It is not surprising that the film La Femme Nikita was remade in Hollywood as Point of No Return, its narrative is an exciting reworking of the classic Film Noir genre. It translates well back across the Atlantic, with the visual style and direction being the only major change. It is a fine example of the swapping back and forth of ideas that occurs between Europe and America.

‘ I mean people want to remake it, it’s good. The problem in America is a remake is something good, because you can have another vision. There is almost, like, two or three stories anyway. You have Romeo and Juliet, the War of Troy, and Gone with the Wind. Whatever you do it is always the same story with another adaptation... I’m just stealing.’

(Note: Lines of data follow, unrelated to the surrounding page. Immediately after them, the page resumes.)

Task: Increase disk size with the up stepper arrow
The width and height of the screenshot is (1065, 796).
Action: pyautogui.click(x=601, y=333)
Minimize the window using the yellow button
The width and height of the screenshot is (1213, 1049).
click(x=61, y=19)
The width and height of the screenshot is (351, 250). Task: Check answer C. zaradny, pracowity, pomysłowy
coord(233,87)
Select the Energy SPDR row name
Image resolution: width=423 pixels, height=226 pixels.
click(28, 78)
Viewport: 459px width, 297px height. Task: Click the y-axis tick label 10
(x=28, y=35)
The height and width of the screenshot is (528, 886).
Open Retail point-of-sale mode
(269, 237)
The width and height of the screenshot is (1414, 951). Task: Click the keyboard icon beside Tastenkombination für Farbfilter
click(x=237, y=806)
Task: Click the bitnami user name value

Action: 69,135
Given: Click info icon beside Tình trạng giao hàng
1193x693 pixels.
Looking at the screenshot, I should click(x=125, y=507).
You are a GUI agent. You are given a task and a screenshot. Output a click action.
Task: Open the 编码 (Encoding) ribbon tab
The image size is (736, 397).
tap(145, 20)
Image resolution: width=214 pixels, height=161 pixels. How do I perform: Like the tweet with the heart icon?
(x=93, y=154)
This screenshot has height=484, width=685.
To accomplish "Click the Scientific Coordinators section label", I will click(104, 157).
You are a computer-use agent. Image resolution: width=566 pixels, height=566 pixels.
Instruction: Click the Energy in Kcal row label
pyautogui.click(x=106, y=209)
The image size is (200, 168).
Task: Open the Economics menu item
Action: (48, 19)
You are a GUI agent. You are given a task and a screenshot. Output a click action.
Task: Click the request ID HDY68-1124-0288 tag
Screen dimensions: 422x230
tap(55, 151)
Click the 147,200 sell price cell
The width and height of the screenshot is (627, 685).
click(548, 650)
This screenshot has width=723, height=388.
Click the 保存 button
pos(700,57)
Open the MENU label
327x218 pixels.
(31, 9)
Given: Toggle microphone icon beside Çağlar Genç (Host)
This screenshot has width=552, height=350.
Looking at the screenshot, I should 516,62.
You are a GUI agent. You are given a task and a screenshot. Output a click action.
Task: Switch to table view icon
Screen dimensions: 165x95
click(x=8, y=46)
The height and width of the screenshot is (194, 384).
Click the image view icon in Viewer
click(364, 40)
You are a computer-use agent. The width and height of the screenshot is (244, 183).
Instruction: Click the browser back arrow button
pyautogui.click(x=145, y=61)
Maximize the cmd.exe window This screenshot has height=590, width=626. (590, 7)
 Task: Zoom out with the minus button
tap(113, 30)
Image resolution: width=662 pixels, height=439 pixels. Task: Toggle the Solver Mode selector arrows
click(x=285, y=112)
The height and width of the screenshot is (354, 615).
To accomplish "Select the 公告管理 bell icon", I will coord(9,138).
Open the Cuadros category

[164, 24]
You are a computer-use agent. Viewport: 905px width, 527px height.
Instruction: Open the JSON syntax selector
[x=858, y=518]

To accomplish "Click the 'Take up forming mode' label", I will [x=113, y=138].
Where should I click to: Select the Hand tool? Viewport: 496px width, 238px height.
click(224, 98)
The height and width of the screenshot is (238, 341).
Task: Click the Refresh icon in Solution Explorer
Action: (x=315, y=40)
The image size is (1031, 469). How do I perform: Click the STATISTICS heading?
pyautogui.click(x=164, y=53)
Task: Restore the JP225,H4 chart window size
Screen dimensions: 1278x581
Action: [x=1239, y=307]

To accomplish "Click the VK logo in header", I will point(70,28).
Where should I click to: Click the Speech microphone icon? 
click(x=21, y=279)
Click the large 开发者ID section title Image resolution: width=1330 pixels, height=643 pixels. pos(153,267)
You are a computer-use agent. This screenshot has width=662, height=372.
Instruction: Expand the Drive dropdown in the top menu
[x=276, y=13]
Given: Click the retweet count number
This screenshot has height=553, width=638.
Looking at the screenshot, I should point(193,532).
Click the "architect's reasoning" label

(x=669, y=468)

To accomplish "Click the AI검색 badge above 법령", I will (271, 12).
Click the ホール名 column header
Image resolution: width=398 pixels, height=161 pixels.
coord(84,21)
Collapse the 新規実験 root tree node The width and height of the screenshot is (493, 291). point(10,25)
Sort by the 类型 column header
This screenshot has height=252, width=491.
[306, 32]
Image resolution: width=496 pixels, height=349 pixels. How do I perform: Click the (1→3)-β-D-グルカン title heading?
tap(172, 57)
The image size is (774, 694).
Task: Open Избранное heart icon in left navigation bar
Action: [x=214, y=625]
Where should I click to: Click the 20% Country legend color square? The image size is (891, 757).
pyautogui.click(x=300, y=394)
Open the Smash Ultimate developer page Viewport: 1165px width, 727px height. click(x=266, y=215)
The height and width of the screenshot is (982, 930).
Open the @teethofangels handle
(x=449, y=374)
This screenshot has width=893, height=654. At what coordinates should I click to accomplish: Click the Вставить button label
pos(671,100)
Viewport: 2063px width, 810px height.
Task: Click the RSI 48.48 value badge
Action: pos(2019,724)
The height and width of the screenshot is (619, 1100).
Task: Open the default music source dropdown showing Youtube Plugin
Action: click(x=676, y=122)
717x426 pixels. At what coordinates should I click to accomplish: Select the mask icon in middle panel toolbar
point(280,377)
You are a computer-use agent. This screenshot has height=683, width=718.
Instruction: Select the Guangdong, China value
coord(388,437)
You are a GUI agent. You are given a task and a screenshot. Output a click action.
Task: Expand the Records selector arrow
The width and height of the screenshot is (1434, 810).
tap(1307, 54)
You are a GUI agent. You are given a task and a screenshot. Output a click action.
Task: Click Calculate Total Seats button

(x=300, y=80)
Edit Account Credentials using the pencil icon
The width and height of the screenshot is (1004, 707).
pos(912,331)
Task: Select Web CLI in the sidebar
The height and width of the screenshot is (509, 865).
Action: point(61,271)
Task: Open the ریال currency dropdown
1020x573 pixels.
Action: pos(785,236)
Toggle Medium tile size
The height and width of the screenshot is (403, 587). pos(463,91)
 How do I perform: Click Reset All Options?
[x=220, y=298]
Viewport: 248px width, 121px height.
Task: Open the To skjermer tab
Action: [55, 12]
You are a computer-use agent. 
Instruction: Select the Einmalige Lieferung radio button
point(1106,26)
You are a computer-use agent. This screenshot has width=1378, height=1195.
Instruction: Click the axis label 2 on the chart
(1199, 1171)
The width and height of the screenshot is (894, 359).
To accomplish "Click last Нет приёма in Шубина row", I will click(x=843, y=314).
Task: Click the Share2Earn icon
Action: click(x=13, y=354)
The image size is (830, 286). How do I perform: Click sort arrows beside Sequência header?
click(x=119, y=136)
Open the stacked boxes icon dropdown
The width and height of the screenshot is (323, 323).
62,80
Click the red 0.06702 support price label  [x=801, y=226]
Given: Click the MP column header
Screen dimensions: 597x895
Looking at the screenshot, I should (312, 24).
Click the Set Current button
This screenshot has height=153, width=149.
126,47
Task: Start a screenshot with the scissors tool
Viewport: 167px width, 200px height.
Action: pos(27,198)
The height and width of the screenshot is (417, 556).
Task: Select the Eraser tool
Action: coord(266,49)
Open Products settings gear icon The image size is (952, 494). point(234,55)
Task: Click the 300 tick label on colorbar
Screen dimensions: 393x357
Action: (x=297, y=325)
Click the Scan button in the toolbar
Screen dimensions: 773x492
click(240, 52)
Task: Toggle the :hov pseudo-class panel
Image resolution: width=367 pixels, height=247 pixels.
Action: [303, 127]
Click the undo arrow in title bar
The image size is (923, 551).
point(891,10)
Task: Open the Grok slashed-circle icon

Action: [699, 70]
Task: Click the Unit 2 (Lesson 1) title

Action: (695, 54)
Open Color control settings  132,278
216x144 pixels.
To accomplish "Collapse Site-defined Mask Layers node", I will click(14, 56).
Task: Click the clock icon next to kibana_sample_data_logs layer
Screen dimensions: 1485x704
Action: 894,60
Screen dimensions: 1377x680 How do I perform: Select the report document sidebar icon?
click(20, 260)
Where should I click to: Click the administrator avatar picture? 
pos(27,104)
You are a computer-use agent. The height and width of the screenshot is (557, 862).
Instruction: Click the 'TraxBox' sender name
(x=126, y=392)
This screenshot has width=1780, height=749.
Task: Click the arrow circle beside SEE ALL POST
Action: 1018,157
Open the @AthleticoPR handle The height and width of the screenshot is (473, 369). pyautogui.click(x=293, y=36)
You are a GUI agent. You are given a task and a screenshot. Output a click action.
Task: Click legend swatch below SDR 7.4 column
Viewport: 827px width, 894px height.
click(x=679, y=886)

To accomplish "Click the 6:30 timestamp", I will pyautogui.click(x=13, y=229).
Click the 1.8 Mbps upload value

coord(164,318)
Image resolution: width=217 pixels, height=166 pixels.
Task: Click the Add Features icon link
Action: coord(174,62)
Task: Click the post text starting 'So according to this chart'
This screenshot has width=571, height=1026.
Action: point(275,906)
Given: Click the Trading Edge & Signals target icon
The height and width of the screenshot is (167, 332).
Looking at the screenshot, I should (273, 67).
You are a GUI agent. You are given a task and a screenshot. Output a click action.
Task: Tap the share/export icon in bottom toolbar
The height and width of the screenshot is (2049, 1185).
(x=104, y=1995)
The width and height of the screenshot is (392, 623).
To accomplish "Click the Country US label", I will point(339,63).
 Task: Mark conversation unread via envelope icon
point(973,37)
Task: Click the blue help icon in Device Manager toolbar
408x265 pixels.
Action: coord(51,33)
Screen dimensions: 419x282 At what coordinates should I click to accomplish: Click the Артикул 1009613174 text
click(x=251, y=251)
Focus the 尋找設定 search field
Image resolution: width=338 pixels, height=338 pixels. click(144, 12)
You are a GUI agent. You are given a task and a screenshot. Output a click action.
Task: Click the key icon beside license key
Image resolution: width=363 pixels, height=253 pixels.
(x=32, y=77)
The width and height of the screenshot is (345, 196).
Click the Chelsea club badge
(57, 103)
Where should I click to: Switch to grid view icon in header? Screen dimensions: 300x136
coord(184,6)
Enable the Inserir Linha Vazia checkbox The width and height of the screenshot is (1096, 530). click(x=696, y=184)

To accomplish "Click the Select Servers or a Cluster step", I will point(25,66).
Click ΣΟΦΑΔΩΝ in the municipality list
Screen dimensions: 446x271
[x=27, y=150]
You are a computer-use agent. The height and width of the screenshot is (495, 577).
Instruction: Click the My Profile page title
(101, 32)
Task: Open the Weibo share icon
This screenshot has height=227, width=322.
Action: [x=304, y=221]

The two films picked for this essay seem to demonstrate that Luc Besson took ideas from Hollywood/America, Film Noir, music videos, advertising, and created his own spin on them, with a touch of European Art Cinema. From this is produced the film La Femme Nikita, which is seen in America, the idea is then adapted for an American audience, within the style of Hollywood by John Badham. The result is a constant swapping of ideas from one side of the Atlantic to the other, with cinema evolving not only with specification of one nation, but also as a Western or global phenomenon.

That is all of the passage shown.